Das Projekt JungeReporter wendet sich an junge Leute ab 15 Jahren, die Lust am Schreiben haben. Sie müssen nicht unbedingt selbst ein Instrument spielen, malen oder gern auf der Bühne stehen, sondern es kommt auf die Neugier für alle Kunstformen an. Für das Berliner Festspiele Blog besuchen sie das 36. Theatertreffen der Jugend.

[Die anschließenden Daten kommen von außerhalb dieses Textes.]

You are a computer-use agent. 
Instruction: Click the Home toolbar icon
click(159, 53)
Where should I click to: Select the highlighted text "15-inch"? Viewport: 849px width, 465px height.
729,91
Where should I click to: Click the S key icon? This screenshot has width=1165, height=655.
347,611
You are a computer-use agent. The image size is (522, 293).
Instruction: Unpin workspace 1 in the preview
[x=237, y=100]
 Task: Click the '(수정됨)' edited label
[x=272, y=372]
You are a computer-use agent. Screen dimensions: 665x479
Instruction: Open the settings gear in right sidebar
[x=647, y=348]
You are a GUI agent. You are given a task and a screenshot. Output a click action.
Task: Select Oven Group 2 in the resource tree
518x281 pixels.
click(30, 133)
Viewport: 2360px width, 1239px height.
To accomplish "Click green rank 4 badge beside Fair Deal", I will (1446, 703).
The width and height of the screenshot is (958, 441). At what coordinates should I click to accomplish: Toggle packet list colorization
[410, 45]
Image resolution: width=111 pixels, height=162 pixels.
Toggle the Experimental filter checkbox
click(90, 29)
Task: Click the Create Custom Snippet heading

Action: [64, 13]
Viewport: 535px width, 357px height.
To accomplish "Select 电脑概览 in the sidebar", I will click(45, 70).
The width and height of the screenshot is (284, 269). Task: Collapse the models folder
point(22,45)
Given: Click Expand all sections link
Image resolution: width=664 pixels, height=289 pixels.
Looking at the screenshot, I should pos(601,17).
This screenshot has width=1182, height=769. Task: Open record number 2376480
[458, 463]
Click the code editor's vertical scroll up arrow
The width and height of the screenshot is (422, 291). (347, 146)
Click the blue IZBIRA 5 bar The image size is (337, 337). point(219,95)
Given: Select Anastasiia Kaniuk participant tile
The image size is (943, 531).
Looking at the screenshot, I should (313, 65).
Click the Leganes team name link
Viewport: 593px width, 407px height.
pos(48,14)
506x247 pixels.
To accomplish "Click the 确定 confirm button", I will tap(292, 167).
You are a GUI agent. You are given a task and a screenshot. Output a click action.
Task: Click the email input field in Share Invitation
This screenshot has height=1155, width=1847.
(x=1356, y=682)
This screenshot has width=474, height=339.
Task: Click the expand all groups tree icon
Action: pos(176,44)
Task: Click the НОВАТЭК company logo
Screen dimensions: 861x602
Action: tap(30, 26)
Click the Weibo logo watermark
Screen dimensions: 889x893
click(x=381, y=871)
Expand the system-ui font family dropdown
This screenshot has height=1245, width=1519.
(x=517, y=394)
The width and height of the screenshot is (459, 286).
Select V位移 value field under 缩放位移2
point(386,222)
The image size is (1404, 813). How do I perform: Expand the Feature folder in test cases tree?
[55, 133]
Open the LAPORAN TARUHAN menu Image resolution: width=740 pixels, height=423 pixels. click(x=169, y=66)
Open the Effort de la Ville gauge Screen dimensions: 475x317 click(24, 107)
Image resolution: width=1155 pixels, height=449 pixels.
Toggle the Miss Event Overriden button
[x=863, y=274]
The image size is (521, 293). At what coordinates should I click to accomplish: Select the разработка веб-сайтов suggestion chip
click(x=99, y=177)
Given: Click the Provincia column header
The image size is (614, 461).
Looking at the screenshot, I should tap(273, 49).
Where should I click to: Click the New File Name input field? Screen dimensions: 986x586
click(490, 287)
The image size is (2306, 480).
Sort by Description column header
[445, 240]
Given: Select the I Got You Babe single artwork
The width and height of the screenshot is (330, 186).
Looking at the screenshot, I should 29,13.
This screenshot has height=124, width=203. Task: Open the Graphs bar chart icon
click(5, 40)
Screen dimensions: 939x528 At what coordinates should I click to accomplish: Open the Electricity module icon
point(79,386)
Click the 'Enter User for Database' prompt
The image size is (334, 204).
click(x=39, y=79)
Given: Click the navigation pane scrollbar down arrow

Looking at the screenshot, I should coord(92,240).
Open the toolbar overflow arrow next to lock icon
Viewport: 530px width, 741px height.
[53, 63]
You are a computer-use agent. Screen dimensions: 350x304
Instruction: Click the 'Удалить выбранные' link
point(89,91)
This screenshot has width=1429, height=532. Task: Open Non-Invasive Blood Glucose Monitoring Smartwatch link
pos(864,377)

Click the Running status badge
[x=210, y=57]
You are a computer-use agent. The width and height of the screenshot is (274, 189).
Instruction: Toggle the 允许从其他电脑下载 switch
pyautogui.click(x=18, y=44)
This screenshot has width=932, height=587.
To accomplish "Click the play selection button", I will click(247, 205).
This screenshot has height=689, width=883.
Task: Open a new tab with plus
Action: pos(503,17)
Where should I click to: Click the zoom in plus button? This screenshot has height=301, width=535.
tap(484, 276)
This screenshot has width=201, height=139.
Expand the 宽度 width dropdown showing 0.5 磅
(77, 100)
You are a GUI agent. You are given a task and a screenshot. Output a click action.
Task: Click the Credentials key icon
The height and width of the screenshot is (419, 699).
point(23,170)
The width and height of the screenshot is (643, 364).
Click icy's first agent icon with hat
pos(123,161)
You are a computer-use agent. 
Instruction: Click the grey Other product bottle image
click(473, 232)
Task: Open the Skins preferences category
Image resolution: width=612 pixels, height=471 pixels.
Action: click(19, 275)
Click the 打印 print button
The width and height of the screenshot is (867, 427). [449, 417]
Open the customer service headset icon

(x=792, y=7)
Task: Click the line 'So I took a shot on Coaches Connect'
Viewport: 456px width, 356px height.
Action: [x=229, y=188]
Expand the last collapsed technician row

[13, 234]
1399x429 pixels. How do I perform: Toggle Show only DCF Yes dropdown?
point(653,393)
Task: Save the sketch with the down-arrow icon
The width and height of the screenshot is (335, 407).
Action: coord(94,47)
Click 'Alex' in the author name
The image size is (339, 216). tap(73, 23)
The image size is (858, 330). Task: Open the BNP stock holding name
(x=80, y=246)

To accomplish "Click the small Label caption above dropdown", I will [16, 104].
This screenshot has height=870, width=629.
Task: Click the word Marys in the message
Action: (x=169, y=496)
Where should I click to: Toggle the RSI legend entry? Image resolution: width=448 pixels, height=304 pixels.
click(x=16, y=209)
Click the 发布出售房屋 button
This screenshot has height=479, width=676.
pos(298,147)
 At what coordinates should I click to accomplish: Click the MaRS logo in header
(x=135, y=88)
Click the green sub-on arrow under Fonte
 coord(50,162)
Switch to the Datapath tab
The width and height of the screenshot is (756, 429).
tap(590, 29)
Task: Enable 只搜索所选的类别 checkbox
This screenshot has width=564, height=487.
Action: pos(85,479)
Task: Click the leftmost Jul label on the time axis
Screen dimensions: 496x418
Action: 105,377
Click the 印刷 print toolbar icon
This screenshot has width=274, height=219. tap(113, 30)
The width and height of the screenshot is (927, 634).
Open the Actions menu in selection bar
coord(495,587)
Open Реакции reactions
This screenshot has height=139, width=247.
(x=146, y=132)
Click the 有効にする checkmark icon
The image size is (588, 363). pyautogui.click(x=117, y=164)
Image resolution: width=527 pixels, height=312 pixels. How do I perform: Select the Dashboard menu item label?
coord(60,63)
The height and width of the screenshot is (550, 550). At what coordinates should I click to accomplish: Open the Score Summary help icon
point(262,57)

„Kritische Masse“ © Suna Gürler

Laut und wild brechen die „Aktionist*innen“ aus Berlin vom Jugendclub des Maxim Gorki Theaters alle Tabus. Sie schreien ihre Wut frei heraus, sie befreien sich lautstark von gesellschaftlichen Konventionen. Sie schreien auch, weil es Spaß, das Publikum zu überraschen. Weil sie anders sein können als weit verbreitete Rollenbilder sie definieren. Die 13 jungen Darstellerinnen haben die Zuschauer voll in der Hand, vom ersten provozierenden Blick bis zum letzten Brüllen. Sie sind stark. Ehrlich und direkt erzählen sie von ihren eigenen Erfahrungen, was es heißt, Frau zu sein. Es geht um die Wahrnehmung des eigenen Körpers und dem der anderen, um weibliche Reize und Rollenbilder und darum, ob und warum sie sie ausfüllen. Was ist schön? Und wer entscheidet das?

Die jungen Frauen vom Maxim Gorki Theater treten dabei in der Masse auf, als kritische Masse, aus der immer wieder Einzelne hervortreten. In schlichten Kostümen und mit etwas dramatischem weißem Staub tanzen, rennen, sprechen und schweigen sie sich durch die Vorstellung. Mit einer unglaublichen Energie erschaffen die Schauspielerinnen explosive ebenso wie zarte und sehr ernste Momente. Jede von ihnen hebt sich mindestens einmal von den anderen ab, hat eine individuelle Geschichte zu erzählen, eine andere Meinung zu äußern. Da steigt eine mit ein, widerspricht und die nächste und noch eine. Und dann reden sie plötzlich alle durcheinander und sind wieder eins, haben sich zur Masse verdichtet. Einer individuellen Masse.

„Kritische Masse“ ist dennoch kein Stück, das als feministisch gelten möchte. Die Inhalte ließen sich genauso auf Männer anwenden. Schließlich gibt es Rollenbilder für Männer ebenso wie für Frauen. Dass die Gruppe sich vollständig aus weiblichen Teilnehmerinnen zusammensetzt, ist dem Zufall zuzuschreiben. Die jungen Schauspielerinnen waren lediglich die ersten, die sich für die alljährliche Ausschreibung des Jugendclub von Gorki X anmeldeten.

„Kritische Masse“ © Suna Gürler

In vielem, was die Schauspielerinnen sagen, kann ich mich wiederfinden. Kann ich sagen: so geht es mir auch, so ist es einer Freundin ergangen. Diesen persönlichen Zugang zum Stück scheine nicht nur ich zu finden. Die gefüllten Zuschauerreihen sind das Pendant zur kritischen Masse auf der Bühne: das Publikum lacht, applaudiert, zieht die Luft ein und schweigt betroffen. Am Ende gibt es Standing Ovation und nicht enden wollenden Applaus.

In Gedanken noch beim Stück, stehe ich später vor dem Spiegel und richte unbewusst meine Haare, ordne meine Kleidung. Da realisiere ich, was ich tue – so ist schön – und breche mitten in der Bewegung ab, begegne meinem schuldbewussten Blick. Aber dann setze ich meine Handlung augenblicklich fort. Es ging ja nicht darum, nicht mehr in den Spiegel zu schauen, sondern darum, die gesellschaftlichen Rollenbilder zu hinterfragen, eine Reflexion anzuregen. Das ist gelungen.

Der Bundeswettbewerb Theatertreffen der Jugend findet vom 29. Mai bis 6. Juni 2015 im Haus der Berliner Festspiele statt. „Kritische Masse“ von Jugendclub von GORKI X „Die Aktionist*innen“ am Maxim Gorki Theater war am 30. Mai 2015 um 20:00 Uhr zu sehen.